__Try it__: Retrieve each line that contains the word "will" from the entries below.

__Input data__:
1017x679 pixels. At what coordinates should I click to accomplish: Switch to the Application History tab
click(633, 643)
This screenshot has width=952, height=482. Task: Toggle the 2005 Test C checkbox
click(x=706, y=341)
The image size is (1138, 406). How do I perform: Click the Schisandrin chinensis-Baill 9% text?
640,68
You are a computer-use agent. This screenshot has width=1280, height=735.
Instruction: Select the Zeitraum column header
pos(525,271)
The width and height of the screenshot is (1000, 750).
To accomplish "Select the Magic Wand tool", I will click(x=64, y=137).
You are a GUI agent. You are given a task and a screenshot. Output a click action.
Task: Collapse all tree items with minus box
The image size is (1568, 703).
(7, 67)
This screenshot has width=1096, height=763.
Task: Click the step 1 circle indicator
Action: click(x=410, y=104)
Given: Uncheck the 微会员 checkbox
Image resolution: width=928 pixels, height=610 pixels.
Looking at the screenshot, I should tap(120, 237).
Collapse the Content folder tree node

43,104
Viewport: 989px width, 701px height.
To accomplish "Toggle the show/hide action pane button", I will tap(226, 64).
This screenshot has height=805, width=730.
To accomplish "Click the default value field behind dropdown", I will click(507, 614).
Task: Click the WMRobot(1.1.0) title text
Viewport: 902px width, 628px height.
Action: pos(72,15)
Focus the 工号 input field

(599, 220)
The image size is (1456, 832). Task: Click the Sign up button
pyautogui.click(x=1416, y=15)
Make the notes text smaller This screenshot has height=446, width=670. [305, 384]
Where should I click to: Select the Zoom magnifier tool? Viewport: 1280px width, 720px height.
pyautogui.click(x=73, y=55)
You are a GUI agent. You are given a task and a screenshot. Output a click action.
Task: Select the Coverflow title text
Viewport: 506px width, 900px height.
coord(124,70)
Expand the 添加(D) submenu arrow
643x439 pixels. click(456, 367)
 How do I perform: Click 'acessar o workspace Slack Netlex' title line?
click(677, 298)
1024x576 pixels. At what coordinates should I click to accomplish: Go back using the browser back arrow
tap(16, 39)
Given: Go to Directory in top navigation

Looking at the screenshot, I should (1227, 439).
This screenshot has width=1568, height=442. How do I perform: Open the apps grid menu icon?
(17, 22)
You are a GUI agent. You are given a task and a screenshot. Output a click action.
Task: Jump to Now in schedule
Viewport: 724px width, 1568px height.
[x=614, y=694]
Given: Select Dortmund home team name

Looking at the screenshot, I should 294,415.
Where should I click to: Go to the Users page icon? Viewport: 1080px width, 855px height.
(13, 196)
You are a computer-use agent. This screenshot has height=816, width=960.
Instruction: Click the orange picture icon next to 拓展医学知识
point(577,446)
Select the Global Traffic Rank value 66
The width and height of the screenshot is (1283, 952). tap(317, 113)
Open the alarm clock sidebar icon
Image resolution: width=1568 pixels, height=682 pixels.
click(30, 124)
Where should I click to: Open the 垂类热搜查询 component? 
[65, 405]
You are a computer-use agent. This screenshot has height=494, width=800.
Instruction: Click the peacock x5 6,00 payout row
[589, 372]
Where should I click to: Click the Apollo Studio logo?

__Your response__:
To accomplish "Select the Magic Wand tool", I will click(x=64, y=137).
To accomplish "Toggle the show/hide action pane button", I will tap(226, 64).
To accomplish "Click the default value field behind dropdown", I will click(507, 614).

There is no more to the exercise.